VPS34 regulates TSC1/TSC2 heterodimer to mediate RheB and mTORC1/S6K1 activation and cellular transformation

VPS34 is reported to activate S6K1 and is implicated in regulating cell growth, the mechanisms of which remain elusive. Here, we describe novel mechanisms by which VPS34 upregulates mTOR/S6K1 activity via downregulating TSC2 protein and activating RheB activity. Specifically, upregulation of VPS34 lipid kinase increases local production of ptdins(3)p in the plasma membrane, which recruits PIKFYVE, a FYVE domain containing protein, to ptdins(3)p enriched regions of the plasma membrane, where VPS34 forms a protein complex with PIKFYVE and TSC1. This in turn disengages TSC2 from the TSC1/TSC2 heterodimer, leading to TSC2 ubiquitination and degradation.

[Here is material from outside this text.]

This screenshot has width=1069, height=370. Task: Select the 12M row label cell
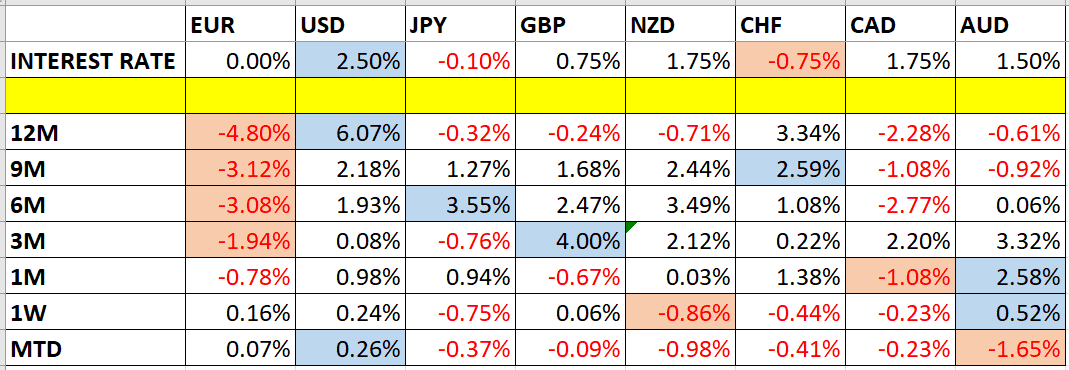coord(95,133)
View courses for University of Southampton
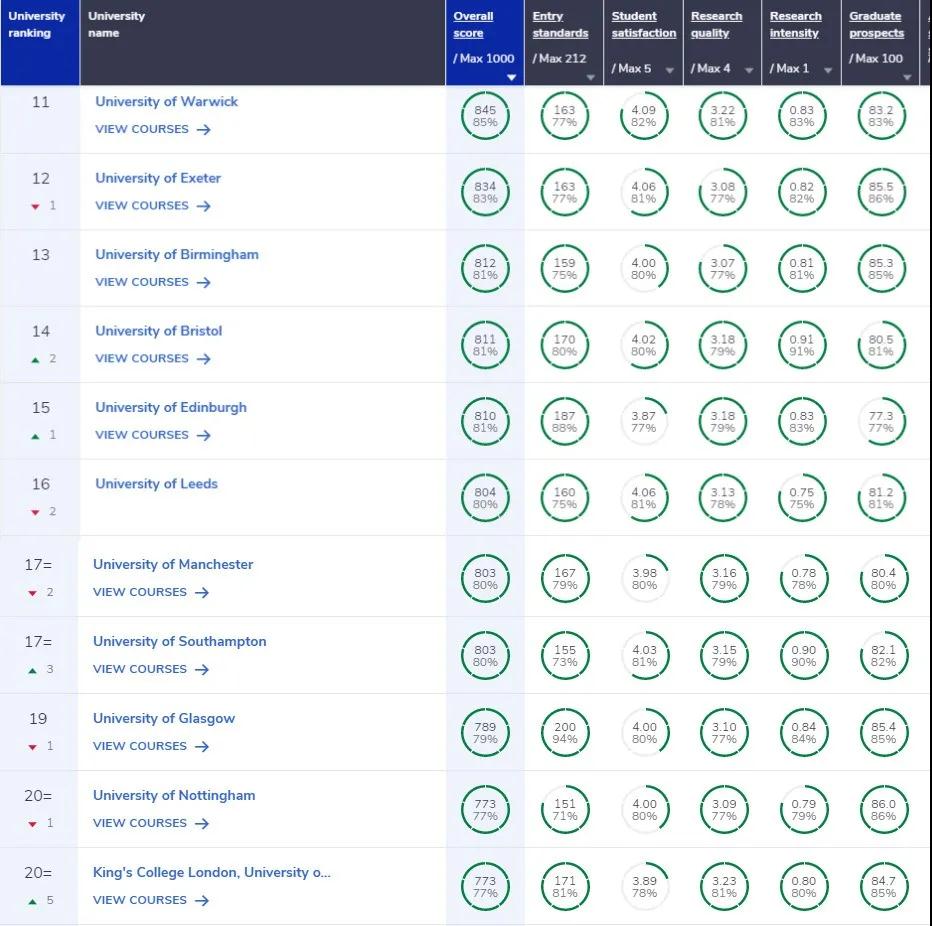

Downregulation of TSC2 promotes the activation of RheB and mTOR/S6K1. When VPS34 lipid kinase activity is increased by introduction of an H868R mutation, ptdins(3)p production at the plasma membrane is dramatically increased, which recruits more PIKFYVE and TSC1 molecules to the plasma membrane. This results in the enhanced TSC2 ubiquitination and degradation, and subsequent activation of RheB and mTORC1/S6K1, leading to oncogenic transformation. The role played by VPS34 in regulating mTOR/S6K1 activity and cellular transformation is underscored by the fact that the VPS34 kinase dead mutant blocks VPS34-induced recruitment of PIKFYVE and TSC1 to the plasma membrane. This study provides mechanistic insight into the cellular function of VPS34 in regulating oncogenic transformation and important indications for identifying VPS34 specific mutations in human cancers.